En Holanda, una niña sangró durante
cinco días antes de yacer muerta, un padre sangrará el resto de su vida por no
poder pararlo y un hermano pequeño sangrará el resto de sus noches por tener
que recordarlo.
Y algunos, sólo algunos, en este mundo
nuestro occidental atlántico, más allá de la crisis, más allá de los bonos, más
allá de las bancas malvadas y los gobiernos zafios, se preguntan por qué.
La respuesta ficticia, la que ofrecen los
hechos, nos cuenta que otro niño, uno de sólo catorce años, se plantó frente a
ella, aún sin conocerla, y la clavó un cuchillo hasta hacerla morir.
Eso es lo que nos dicen, eso es lo que
escuchamos, eso es lo que leemos.
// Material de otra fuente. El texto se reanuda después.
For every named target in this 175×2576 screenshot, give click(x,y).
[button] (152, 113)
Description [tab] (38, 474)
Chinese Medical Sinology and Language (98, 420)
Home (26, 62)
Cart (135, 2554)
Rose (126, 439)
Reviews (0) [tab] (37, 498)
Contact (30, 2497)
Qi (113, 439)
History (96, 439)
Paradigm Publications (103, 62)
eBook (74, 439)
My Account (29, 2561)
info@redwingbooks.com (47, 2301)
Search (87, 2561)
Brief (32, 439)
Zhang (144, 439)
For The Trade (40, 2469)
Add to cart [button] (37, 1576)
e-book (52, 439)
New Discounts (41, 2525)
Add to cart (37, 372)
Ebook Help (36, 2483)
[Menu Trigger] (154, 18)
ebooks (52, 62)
Eso es lo que es verdad.
Pero esa tumba de alguien de quince
años en las tierras de Flandes nos habla de otra cosa, nos muestra otra
respuesta.
Esa niña ha muerto y volverá a morir
por un simple motivo, por una única razón. Porque muchos de nosotros renunciamos
hace ya tiempo a hacer nuestro trabajo. A dedicarnos a esa actividad que, poco
remunerada y nada agradecida, nos impone el hecho de nacer rodeados de otros
que también han nacido.
Porque dejamos de trabajar para seguir
siendo humanos.
Un niña muere en los Países Bajos
porque ha criticado a otra en Internet, porque hemos creado una civilización
donde lo físico no existe, lo real no es de recibo, donde una red social sin
rostro, sin personas, sin cuerpo y sin presencia sustituye a ese mundo donde
los otros son presencias constantes, donde los otros han de ser tenidos en la
cuenta en lo que hacemos, lo que vamos hacer y lo que estamos haciendo.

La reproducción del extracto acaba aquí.